* [AIM OF THE EXERCISE]: Text in the records must be reproduced exactly, and pictures must be skipped.

* [SUPPLIED ENTRIES]:
# # #
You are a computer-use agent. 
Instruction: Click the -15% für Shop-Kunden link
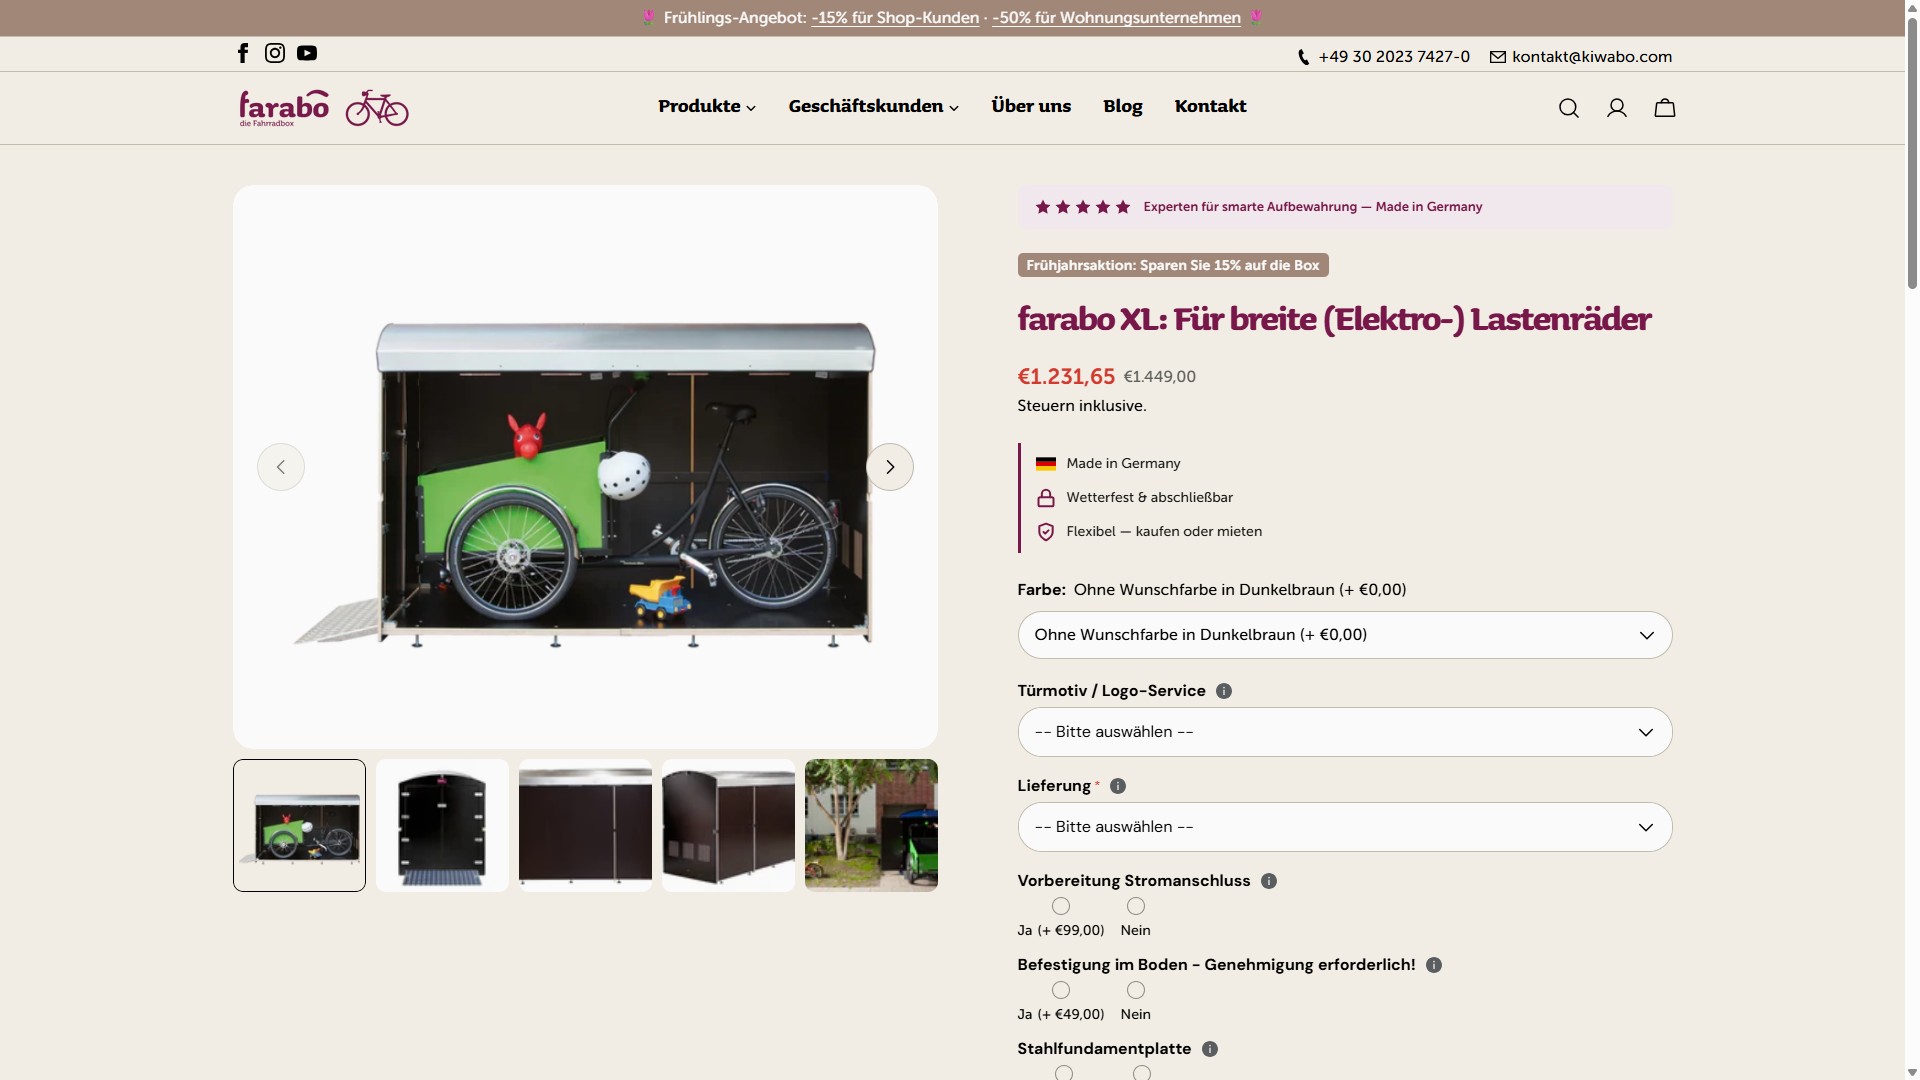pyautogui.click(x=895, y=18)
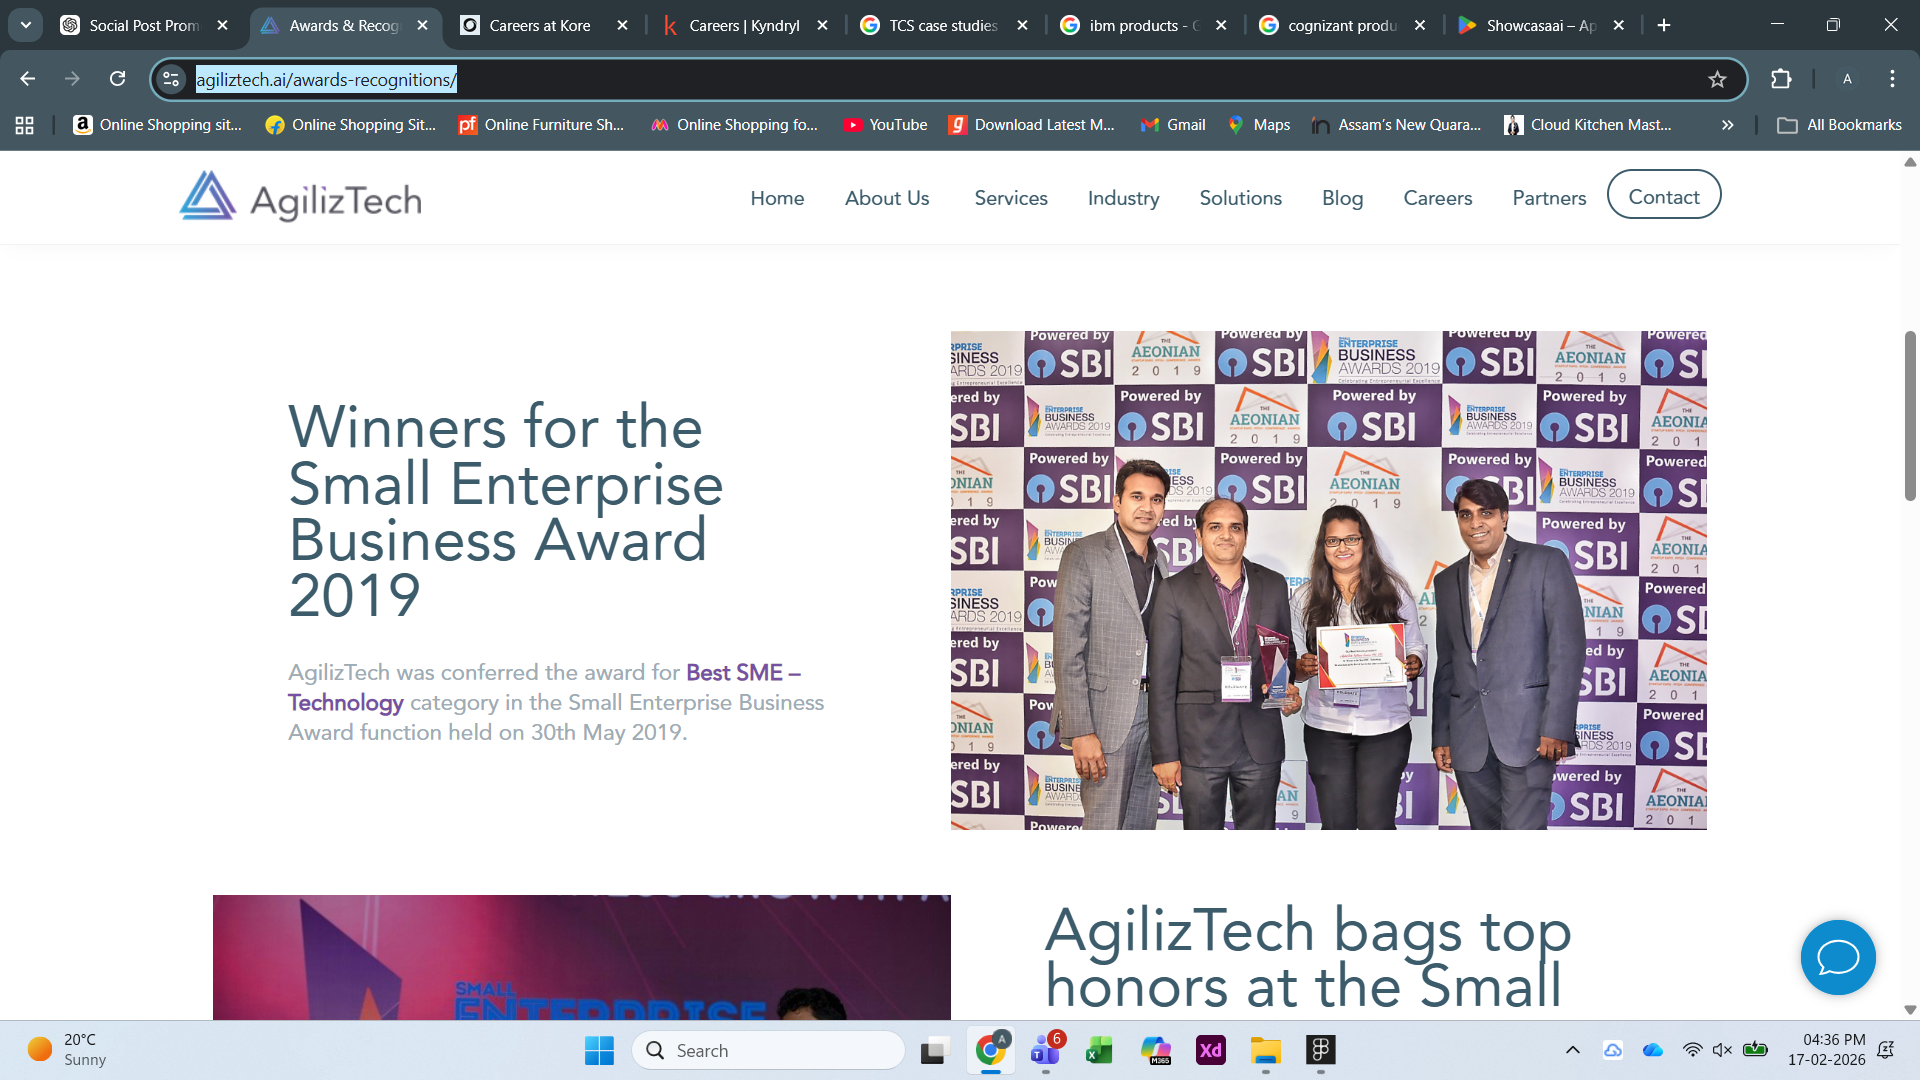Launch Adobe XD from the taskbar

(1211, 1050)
# # #
* [RESPONSE TO THIS TASK]:
You are a computer-use agent. 
Instruction: Click the -15% für Shop-Kunden link
pyautogui.click(x=895, y=18)
Launch Adobe XD from the taskbar

(1211, 1050)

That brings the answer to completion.